M-J.R : Je parlerai de sincérité dans les échanges. Nous n’avons plus envie d’un service procédurier, mais de naturel et d’authenticité. Je demande aux équipes de faire un service qui leur ressemble ! Que le plat qui soit servi par Paulo ou par moi n’aura pas le même regard… Nous attendons plus de personnalisation. Dans la cuisine d’Hugo Bourny, j’aime la créativité, le fait de retrouver le produit annoncé. Mais aussi la surprise et la gourmandise pourraient la définir. Je déguste chacun des plats, même avant sa mise à la carte. C’est agréable qu’il me demande mon avis, d’avoir mon ressenti.
« Nous n’avons plus envie d’un service procédurier, mais de naturel et d’authenticité. Je demande aux équipes de faire un service qui leur ressemble ! »

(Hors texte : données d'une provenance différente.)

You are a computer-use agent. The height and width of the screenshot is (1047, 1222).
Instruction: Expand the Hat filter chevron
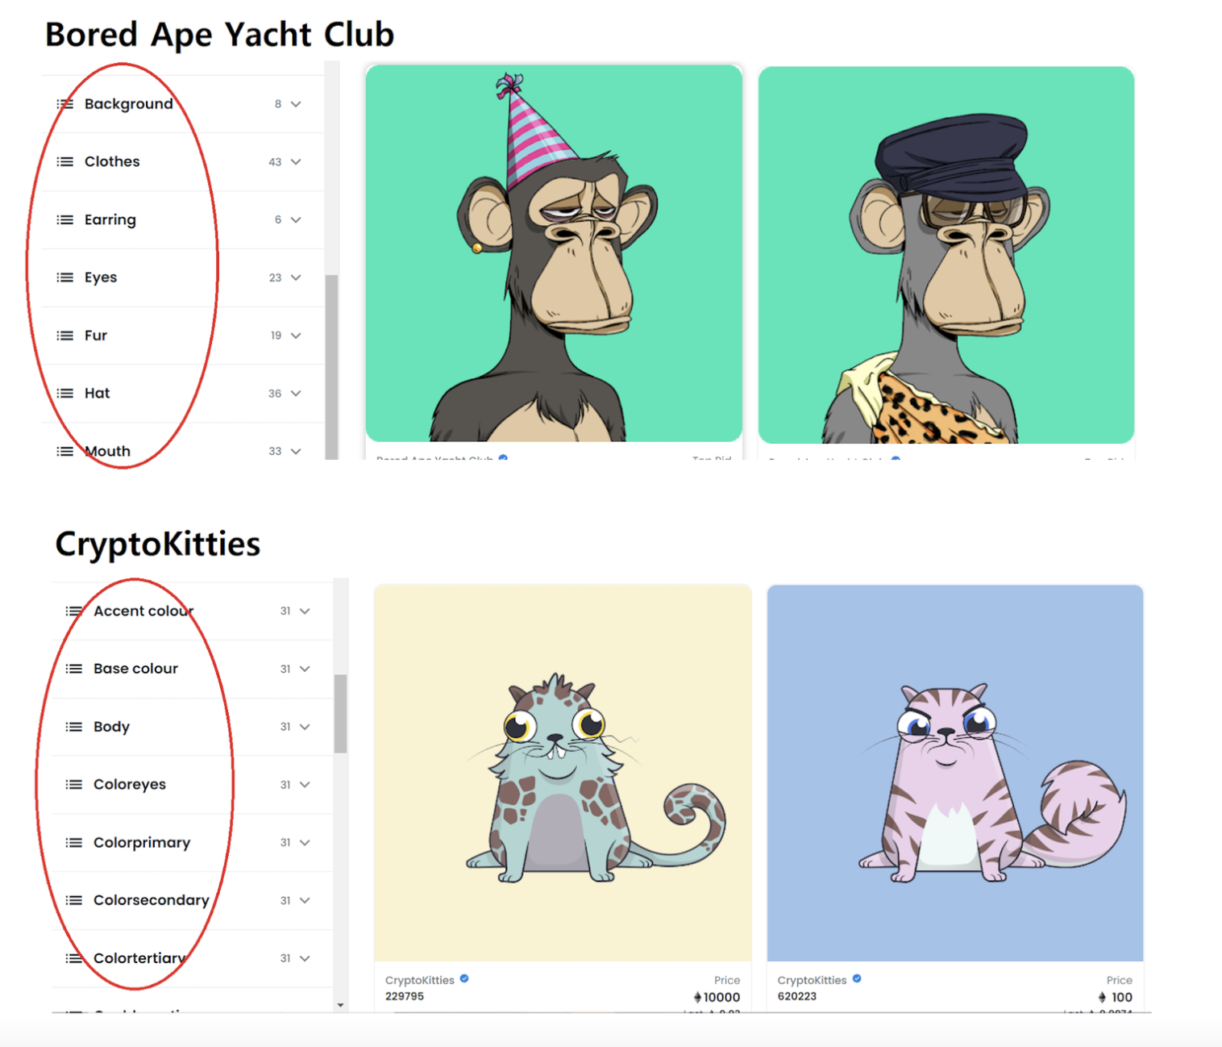click(296, 394)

— Marie-Jeanne Ramel, directrice de restaurant
Avez-vous des techniques en salle ?
M-J.R : Nous avons des finitions en salle, comme le service des sauces. Comme sur un plat de crevette où nous avons réalisé une sauce minute devant le client. Tout dépend des créations du chef, nous pouvons ajuster des techniques de salle. Sinon, nous avons différents chariots, à fromages, à infusions… Ma volonté est de proposer d’autres techniques, comme la préparation d’une sélection de beurres infusés à table. J’ai cette volonté que le client découvre de nouvelles saveurs tout au long de son repas. Nous avons la chance d’avoir, à l’heure actuelle, des clients plus curieux et avertis, et qui se laissent porter en confiance pour vivre un moment avec nous.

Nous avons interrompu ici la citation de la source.